The C2H2 + O(3P) and HCCO + O(3P) reactions are investigated using Fourier transform infrared (FTIR) emission spectroscopy. The O(3P) radicals are produced by 193 nm photolysis of an SO2 precursor or microwave discharge in O2. The HCCO radical is either formed in the first step of the C2H2 + O(3P) reaction or by 193 nm photodissociation of ethyl ethynyl ether. Vibrationally excited CO and CO2 products are observed. The microwave discharge experiment [C2H2 + O(3P)] shows a bimodal distribution of the CO(v) product, which is due to the sequential C2H2 + O(3P) and HCCO + O(3P) reactions. The vibrational distribution of CO(v) from the HCCO + O(3P) reaction also shows its own bimodal shape. The vibrational distribution of CO(v) from C2H2 + O(3P) can be characterized by a Boltzmann plot with a vibrational temperature of approximately 2400 +/- 100 K, in agreement with previous results. The CO distribution from the HCCO + O(3P) reaction, when studied under conditions to minimize other processes, shows very little contamination from other reactions, and the distribution can be characterized by a linear combination of Boltzmann plots with two vibrational temperatures: 2320 +/- 40 and 10 300 +/- 600 K. From the experimental results and previous theoretical work, the bimodal CO(v) distribution for the HCCO + O(3P) reaction suggests a sequential dissociation process of the HC(O)CO++ --> CO + HCO; HCO --> H + CO.

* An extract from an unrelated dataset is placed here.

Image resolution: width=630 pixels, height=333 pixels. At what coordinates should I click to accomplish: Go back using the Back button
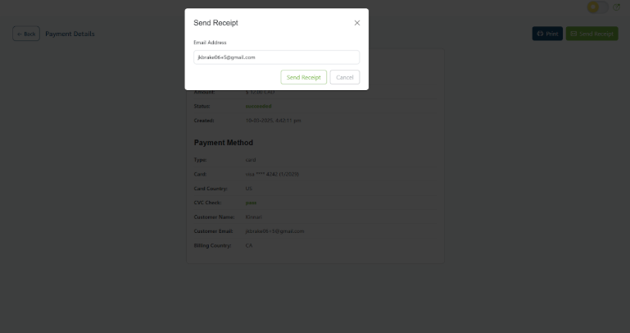(26, 34)
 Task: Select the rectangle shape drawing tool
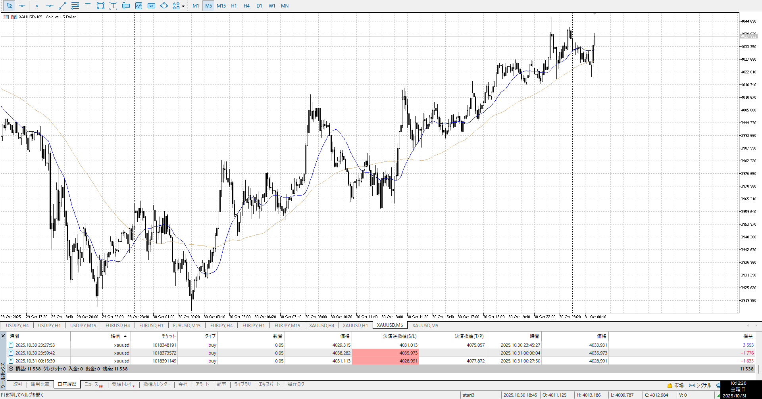tap(100, 6)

Product Channels of the HCCO + NO Reaction

The product branching ratio of the HCCO + NO reaction was investigated using the laser photolysis/infrared absorption technique. Ethyl ethynyl ether (C(2)H(5)OCCH) was used as the HCCO radical precursor. Transient infrared detection of CO, CO(2), and HCNO products was used to determine the following branching ratios at 296 K: phi(CO+HCNO) = 0.78 +/- 0.04 and phi(CO(2)+HCN) = 0.22 +/- 0.04. These values are in good agreement with some recent ab initio calculations.